Read my lips - Networking at events is important

In general, people do business with people. Actually, it's stronger than that, in that people will generally do business with people they trust

Such business relationships create competitive advantage, because provided your partner/supplier doesn't abuse it (in which case they will lose your trust) you will generally award business to people you know and have a positive relationship with. This is why "outsiders" or "newbies" in an existing market often take a considerable time to build market share - they are having to build relationships.

Granted that more stuff is being done online via "self service" stores that allow one to select and, in some cases, configure products. However, it's hard to build a relationship with a website and that website doesn't tend to "appreciate" you coming by the store or asking how your little girl is after recalling you had to cancel the meeting last time because she was sick (true story - a chap I met at a networking event a couple of weeks ago, recalled me saying in conversation that one of my daughters had been unwell. Few days later he dropped me a note to say he hoped things we're improving. Wow - he got my attention and I was quick to acknowledge it.)

In my experience it is possible to build some relationships quickly - you just spark with some people. But in general, relationships take time to develop - people are generally wary. The first step though is actually meeting them. Sounds obvious, yet so many people fail to do the leg work of networking.

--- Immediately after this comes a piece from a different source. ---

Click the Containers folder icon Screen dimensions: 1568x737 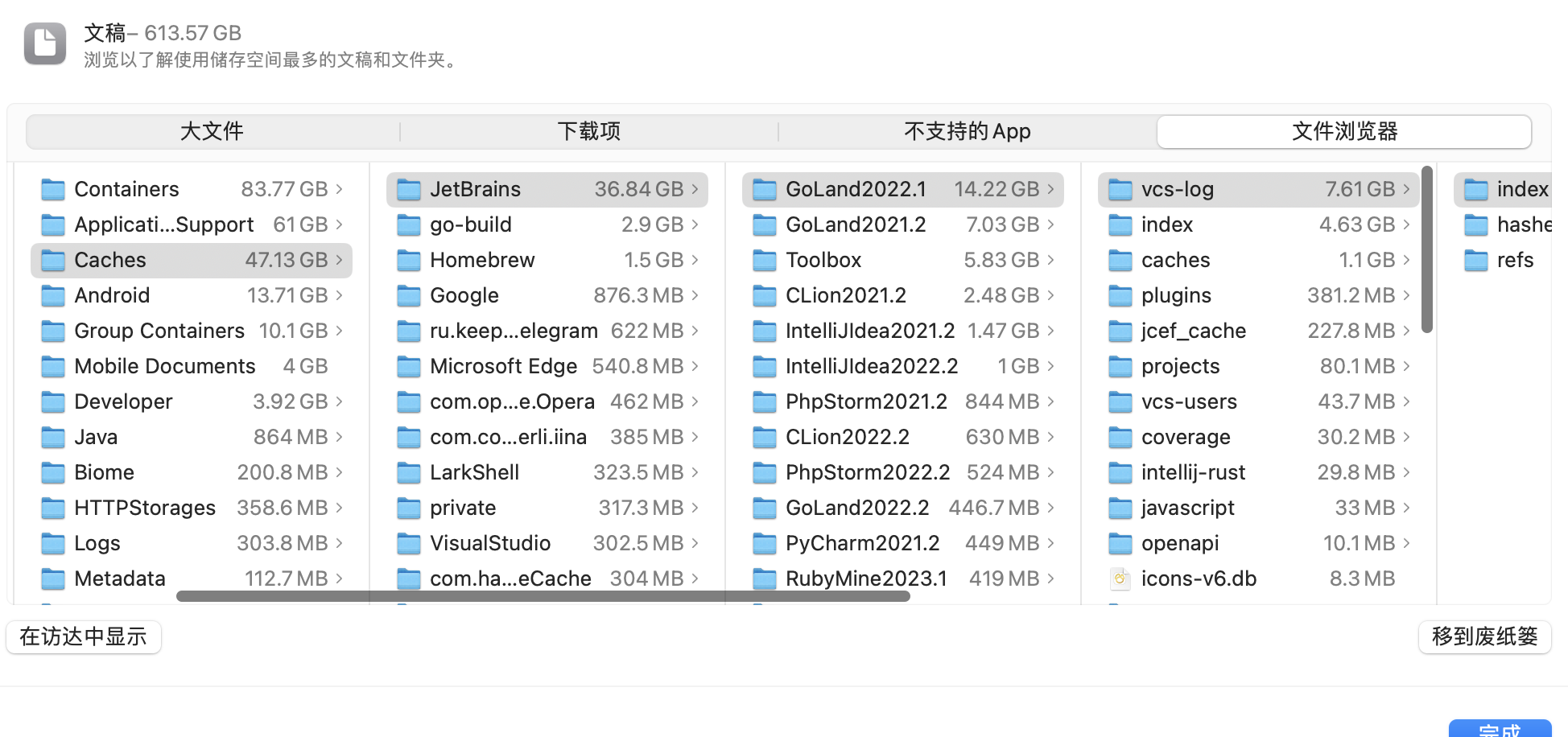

On average I go to two events per week. Some are one-offs but the majority are regular event meet ups. Over time you learn which are the "good" ones, from personal experience or from recommendations. Some have crowds where everyone is keen to chat with each other; others need several visits before you become "accepted".

I happen to be fairly outgoing, so am less intimidated about walking up to a group of people I don't know to introduce myself and hopefully have a chat. Personally, I've always tried to focus on the fact that its rare that you have much to lose by trying to begin a discussion, since you'll always know more by doing so than if you don't. Specifically, you will either be able to discount that person from your list of "prospects" or "qualify" them as a person who you might be able to do something with (work, invest, collaborate, meet other people via, enjoy a drink and their pleasant company) .

Easy for me to say perhaps. So, if you are an introvert, you should check out this post on Business Pundit, which provides some suggestions.

You might also be interested in this Harvard Business School article on understanding VCs networks.

posted by John Wilson @ 12:50 AM Permanent Link newsvine reddit



1 Comments:

At 10:00 AM, Anonymous Anonymous said...

My guess is that one major reason for someone becoming an 'entrepreneur' or a starter of 'his own business' is because of a complete lack of social skills, generally making such people more or less unemployable (I do not mean unemployable as an insult more as a badge of honour). Taking a look at some of the people who have started quite successful businesses you will see that a proportion of those people suffer from major shyness and this has contributed to making them unemployable. Admittedly for every one of those you find the Richard Branson type, who could in no circumstances becalled shy, but whose social skills nevertheless make them unemployable for one reason or another.